ESTRO 2026 - Abstract Book PART II

S2924

RTT- RTT operational practice and workflow innovations

ESTRO 2026

2373 Trial Coordinator-Led Informed Consent (TC-LIC) in radiotherapy clinical research: three-centre implementation, GCP audit & time-release outcomes. Jackie McCann 1 , Ciaran Malone 1,2 , Roisin O'Maolalai 1,3 , Rebecca O'Donovan 1 , Margaret Looby 1 , Christina Skourou 1 , Elizabeth Forde 4,5 , Ruth Woods 1 , Samantha Ryan 1 , Jill Nicholson 1,4 , Vitor Oliveira 1 , Vijayashree Hegde 1 , Alexander Yavorskyy 1 , Joanne O'Connell 1 , Sarah Murphy 1 , Dymphna McGettigan 1 , Sinead Brennan 1 1 Radiation Oncology, St Luke's Radiation Oncology Network, St Luke's Hospital, Dublin, Ireland. 2 Department of Radiotherapy, Erasmus MC Cancer Institute, University Medical Center Rotterdam, Rotterdam, Netherlands. 3 Radiation Therapy, Irish Research Radiation Oncology Network, Dublin, Ireland. 4 Applied Radiation Therapy Trinity, Discipline of Radiation Therapy, Trinity College, Dublin, Ireland. 5 Trinity St James’s Cancer Institute, Trinity St James, Dublin, Ireland Purpose/Objective: Traditionally, informed consent for radiotherapy clinical research is obtained by the Principal Investigator (PI) or a medically qualified sub- investigator. In response to increasing study and consent workload, an initiative to delegate Radiation Therapists (RTTs) and Research Nurses (RNs) to lead consent for selected radiotherapy research studies was introduced under Irish Research and Radiation Oncology Group (IRROG) governance - the first such initiative since IRROG's establishment. During rollout of a rapidly recruiting, investigator-initiated study, a trial-coordinator-led informed-consent (TC-LIC) pathway was introduced to manage anticipated demand. Good Clinical Practice (GCP-certified) RTTs and RNs received study-specific training and were delegated to obtain consent within a network-wide, GCP-compliant framework. Although internationally accepted, this model is not widely implemented in Ireland, supporting advancement of RTT practice and staff development and retention (1). Material/Methods: Trial coordinator–led informed consent (TC-LIC) was piloted within the OPEN (Optimising Patient Experience in Head & Neck Radiotherapy) Phase III study, a low-intervention, minimal-risk, radiotherapy- specific study (2). Governance was formalised by the clinical trials unit and site PIs, with delegation criteria and a GCP-compliant work instruction specifying procedures and competencies. Seven PI-delegated TCs screened patients. Eligibility confirmation by the

Radiation Oncologist (RO) constituted the start check, after which delegated RTTs and RNs conducted independent consent. Compliance was reinforced by an end check: an independent audit of consent documentation, with 20% undergoing second review check. Evaluation comprised of an audit, staff survey (experience and confidence), and quantification of clinician hours released, used as the key performance indicator (KPI) for feasibility and efficiency. Results: RTTs/RNs completed 230 consents, releasing ~75 clinician hours. All six consenting TCs responded to the survey (primary author not included); responses indicated positive professional development (Fig. 1). The median [IQR] self-reported time per consent was 24.5 [14.5–24.5] minutes. The pathway supported research study throughput and optimized TC skills. Audit identified consent notes in 221/230 (96%) cases, with no major GCP deviations in consent documentation. Minor documentation issues (e.g., absent consent-form version) prompted a Corrective and Preventive Action (CAPA) which included the introduction of a standardised consent note template and adding missing confirmatory-consent documentation to patient records retrospectively.

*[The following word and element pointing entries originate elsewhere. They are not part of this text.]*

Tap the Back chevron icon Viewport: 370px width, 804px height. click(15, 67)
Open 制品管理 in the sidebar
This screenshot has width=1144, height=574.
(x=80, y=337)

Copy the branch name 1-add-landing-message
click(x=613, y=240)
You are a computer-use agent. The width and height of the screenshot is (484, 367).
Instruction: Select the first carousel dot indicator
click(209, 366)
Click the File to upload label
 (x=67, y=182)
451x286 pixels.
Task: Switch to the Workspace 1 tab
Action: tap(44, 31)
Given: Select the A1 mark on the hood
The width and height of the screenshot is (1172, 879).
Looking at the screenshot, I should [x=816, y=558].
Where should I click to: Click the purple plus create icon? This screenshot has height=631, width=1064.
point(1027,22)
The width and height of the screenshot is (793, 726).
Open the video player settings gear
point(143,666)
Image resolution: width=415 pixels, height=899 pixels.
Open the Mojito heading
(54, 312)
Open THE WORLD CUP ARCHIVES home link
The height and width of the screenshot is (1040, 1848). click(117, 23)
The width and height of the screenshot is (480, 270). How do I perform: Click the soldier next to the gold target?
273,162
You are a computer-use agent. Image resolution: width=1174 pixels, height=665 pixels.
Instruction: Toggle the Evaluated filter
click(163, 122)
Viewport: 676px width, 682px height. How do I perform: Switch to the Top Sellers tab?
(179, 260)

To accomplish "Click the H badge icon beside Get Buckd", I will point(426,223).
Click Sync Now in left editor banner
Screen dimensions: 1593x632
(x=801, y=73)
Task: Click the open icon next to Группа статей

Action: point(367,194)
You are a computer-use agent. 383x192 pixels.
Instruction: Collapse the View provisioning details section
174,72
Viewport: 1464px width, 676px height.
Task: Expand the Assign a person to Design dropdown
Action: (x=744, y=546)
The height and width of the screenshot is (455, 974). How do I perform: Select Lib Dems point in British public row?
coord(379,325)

Figure 1 Conclusion: An RTT/RN-led consent pathway proved feasible, releasing ~75 clinician-hours across the network while maintaining GCP compliance and supporting advanced RTT practice. It fostered staff development, standardized documentation, and scaled to two additional low-intervention/observational trials across the network. TC-LIC sets a benchmark for efficiency and RTT leadership in clinical research. References: 1. Orr M, Rosbottom K. Departmental practice on informed consent in radiotherapy departments: a UK evaluation. J Radiother Pract. 2025;24:e1–e62. Malone C., et al., Intrafraction motion stability of open vs.